Esmail Kahrom, an environmental studies professor at Azad University, wrote in an article in “Hamshahri” newspaper, “What are we going to do with these two tigers? We are going to release them in a protected 50-hectare area. This is not enough to provide food for one meal for a tiger as every tiger needs 35 kilograms of meat per week.”

Iran’s vice president and the head of the DOE, Mohammad Javad Mohammadizadeh, defended his project at a ceremony held to receive the tigers, saying, “This decision, like all other activities undertaken by this organization, has been reinforced by scientific research.”

Another department official, Hooshang Ziaie, who is in charge of tiger repopulation, is convinced of the success of the project. “The important issue is not just reviving the tigers but the restoration of the Miankaleh habitat,” he said. “The arrival of the tigers will provide a good reason to protect this habitat.”

Asked if the Siberian tiger could endure the weather of Miankaleh, which is much warmer than its natural habitat, the head of the Miankaleh wildlife sanctuary, Ali Abutalebi, said, “It has been decided to build a swimming pool for the tigers to swim in and lower their body temperature.

“By erecting a sunshade and installing air conditioners we will keep the temperature cool until they become accustomed to the weather here,” he said.

Two other mammal reintroduction projects have been implemented in Iran before – the Persian wild ass and the East Azarbaijan red deer.

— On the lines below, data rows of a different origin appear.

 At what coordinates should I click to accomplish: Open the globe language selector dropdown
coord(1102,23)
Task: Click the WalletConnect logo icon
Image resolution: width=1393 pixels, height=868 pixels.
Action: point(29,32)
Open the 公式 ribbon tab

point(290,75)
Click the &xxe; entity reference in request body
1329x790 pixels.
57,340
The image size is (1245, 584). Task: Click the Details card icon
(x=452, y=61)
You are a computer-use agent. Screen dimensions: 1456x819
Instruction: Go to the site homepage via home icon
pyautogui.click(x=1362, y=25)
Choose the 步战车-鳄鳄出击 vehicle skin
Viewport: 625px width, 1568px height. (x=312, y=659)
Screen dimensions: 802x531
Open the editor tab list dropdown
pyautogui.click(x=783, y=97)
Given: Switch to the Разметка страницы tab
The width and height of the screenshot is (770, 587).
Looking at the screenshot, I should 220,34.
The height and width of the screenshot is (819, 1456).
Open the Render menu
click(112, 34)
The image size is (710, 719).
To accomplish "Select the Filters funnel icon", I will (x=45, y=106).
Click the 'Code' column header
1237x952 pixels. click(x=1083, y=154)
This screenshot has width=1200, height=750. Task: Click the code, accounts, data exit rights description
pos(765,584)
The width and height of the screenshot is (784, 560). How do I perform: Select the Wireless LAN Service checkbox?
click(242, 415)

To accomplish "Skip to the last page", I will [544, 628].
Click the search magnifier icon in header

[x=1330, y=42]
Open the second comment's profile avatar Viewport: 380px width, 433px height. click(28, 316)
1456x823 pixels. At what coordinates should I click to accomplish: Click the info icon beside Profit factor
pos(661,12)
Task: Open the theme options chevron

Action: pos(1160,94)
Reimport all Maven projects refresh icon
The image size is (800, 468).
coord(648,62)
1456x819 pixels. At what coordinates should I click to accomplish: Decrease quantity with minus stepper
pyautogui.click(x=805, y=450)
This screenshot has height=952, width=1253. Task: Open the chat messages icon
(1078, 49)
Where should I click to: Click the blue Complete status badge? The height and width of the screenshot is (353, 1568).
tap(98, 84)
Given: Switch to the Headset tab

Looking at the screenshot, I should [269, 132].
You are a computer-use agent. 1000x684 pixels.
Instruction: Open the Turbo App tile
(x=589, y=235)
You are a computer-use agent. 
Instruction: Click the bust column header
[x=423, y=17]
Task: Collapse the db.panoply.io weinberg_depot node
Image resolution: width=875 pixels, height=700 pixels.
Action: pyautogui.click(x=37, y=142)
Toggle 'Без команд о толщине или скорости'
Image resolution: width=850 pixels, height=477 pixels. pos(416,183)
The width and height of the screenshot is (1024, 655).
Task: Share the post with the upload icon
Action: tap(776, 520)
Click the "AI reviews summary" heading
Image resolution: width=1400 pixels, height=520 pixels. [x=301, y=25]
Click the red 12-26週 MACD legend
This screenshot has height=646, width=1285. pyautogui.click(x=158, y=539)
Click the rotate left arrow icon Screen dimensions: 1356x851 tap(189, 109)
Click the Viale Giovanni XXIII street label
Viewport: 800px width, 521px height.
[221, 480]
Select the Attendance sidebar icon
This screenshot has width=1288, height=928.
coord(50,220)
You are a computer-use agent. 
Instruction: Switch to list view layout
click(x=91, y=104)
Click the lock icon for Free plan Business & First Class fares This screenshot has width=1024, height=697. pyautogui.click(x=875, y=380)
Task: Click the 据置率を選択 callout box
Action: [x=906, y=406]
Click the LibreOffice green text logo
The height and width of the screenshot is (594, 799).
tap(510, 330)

While the population of these animals has increased in captivity, they have not been released into the wild and in reality they have become zoo animals.

It remains to be seen whether the reintroduction of the Siberian tiger will be successful, but the DOE is already moving ahead with grander plans. It wants to revive the Persian lion, the old symbol of the country and the emblem on its former flag, which is now extinct.